§ **To do**
**a.** Using the async processing article, answer the three questions below, marking each answer (i), (ii) or (iii).
(i) Which two queues does it name as guaranteeing message order?
(ii) Which task queue framework does it give for Ruby?
(iii) According to its table, how do task queues handle retries?
**b.** Copy out a passage from the async processing article, starting with "Why Go Async?" and going on through "should be safe.".
**c.** Write the next part of the async processing article, picking up after its last sentence.

§ **Excerpt**
====
Why Go Async?
Synchronous processing means the user waits while everything happens — API call, database write, email sent, PDF generated. Async processing moves expensive or non-critical work out of the request path. The user gets a fast response; the heavy lifting happens in the background.
Message Queues
A message queue is a buffer that sits between a producer (the thing generating work) and a consumer (the thing doing the work). The producer publishes a message and moves on. The consumer picks it up when ready.
Key properties:
- Durability: Messages persist even if consumers are down. The queue holds them until they're processed.
- At-least-once delivery: Most queues guarantee that messages are delivered at least once. Your consumers need to be idempotent — processing the same message twice should be safe.
- Ordering: Some queues (Kafka, SQS FIFO) guarantee message order. Standard queues don't — if order matters, you need to handle it.
Task Queues
Task queues are a higher-level abstraction over message queues. Instead of raw messages, you enqueue function calls with arguments. A pool of workers picks up tasks and executes them.
Examples: Celery (Python), Sidekiq (Ruby), Bull (Node.js). These frameworks handle task serialization, retry logic, dead-letter queues, rate limiting, and monitoring.
| Feature | Message Queue | Task Queue |
|---|---|---|
| Abstraction | Raw messages (bytes/JSON) | Function calls with arguments |
| Retries | Manual implementation | Built-in with backoff |
| Monitoring | Varies by provider | Dashboards, success/failure tracking |
| Scheduling | Not built-in | Delayed/scheduled task support |
| Use case | Service-to-service communication | Background job processing |
Back Pressure
Back pressure is what happens when producers generate work faster than consumers can handle it. Without a strategy, queues grow unboundedly, memory fills up, and your system falls over.
====
§ **Supplied information**

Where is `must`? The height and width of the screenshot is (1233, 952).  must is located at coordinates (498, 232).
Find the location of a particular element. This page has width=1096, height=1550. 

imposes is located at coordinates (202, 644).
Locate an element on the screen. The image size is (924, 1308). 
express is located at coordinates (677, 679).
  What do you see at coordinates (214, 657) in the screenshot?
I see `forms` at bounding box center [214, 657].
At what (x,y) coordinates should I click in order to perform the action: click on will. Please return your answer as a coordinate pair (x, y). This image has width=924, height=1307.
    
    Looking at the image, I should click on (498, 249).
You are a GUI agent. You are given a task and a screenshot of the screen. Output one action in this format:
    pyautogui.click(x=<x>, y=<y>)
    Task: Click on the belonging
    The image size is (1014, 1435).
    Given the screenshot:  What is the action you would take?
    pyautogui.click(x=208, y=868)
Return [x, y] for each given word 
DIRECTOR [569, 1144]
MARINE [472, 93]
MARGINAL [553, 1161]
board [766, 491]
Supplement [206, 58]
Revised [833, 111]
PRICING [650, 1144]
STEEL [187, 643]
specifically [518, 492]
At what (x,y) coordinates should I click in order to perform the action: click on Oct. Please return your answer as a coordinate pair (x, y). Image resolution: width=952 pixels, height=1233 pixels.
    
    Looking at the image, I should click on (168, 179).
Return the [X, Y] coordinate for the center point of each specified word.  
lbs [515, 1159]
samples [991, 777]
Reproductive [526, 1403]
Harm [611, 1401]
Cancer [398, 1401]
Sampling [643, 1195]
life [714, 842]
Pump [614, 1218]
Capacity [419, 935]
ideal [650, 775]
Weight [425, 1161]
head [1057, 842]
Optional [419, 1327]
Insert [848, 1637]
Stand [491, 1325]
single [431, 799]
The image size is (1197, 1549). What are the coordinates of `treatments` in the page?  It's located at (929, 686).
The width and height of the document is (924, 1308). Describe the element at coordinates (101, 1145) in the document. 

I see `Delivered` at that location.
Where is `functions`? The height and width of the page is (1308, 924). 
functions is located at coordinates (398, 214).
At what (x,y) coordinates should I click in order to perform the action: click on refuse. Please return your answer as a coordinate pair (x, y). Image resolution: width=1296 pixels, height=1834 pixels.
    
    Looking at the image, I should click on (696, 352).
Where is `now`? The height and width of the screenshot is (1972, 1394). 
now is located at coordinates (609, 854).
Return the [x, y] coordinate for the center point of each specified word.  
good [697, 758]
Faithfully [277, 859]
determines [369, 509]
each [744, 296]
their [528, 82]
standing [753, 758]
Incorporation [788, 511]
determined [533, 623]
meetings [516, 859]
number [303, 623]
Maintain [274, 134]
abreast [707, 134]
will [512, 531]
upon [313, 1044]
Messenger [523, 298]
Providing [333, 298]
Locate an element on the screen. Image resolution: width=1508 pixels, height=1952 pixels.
====
§ **Answers to the exercise**
**a.**
(i) Kafka and SQS FIFO
(ii) Sidekiq
(iii) Built-in with backoff

**b.**
Why Go Async?
Synchronous processing means the user waits while everything happens — API call, database write, email sent, PDF generated. Async processing moves expensive or non-critical work out of the request path. The user gets a fast response; the heavy lifting happens in the background.
Message Queues
A message queue is a buffer that sits between a producer (the thing generating work) and a consumer (the thing doing the work). The producer publishes a message and moves on. The consumer picks it up when ready.
Key properties:
- Durability: Messages persist even if consumers are down. The queue holds them until they're processed.
- At-least-once delivery: Most queues guarantee that messages are delivered at least once. Your consumers need to be idempotent — processing the same message twice should be safe.

**c.**
Back Pressure Strategies
- Bounded queues: Set a maximum queue size. When it's full, producers are blocked or receive errors. This pushes pressure upstream where it belongs.
- Rate limiting: Limit how fast producers can enqueue. Excess requests get rejected with a 429 status or queued for later.
- Load shedding: When overwhelmed, intentionally drop low-priority work. Process critical tasks first, skip non-essential ones.
- Auto-scaling consumers: Spin up more workers when queue depth increases. Scale down when it drains. This is reactive but effective for burst traffic.
Event-Driven Architecture
In event-driven systems, services communicate by publishing events (facts about what happened) rather than sending commands (instructions to do something). This is a powerful pattern for decoupling:
- The order service publishes
OrderPlaced. It doesn't know or care who's listening. - The email service subscribes and sends a confirmation. The inventory service subscribes and decrements stock. The analytics service subscribes and logs the sale.
- Adding a new subscriber (e.g., a loyalty points service) requires zero changes to the order service.
Tools: Kafka (event streaming at scale), AWS EventBridge (serverless event bus), RabbitMQ (traditional pub/sub), Redis Streams (lightweight event log).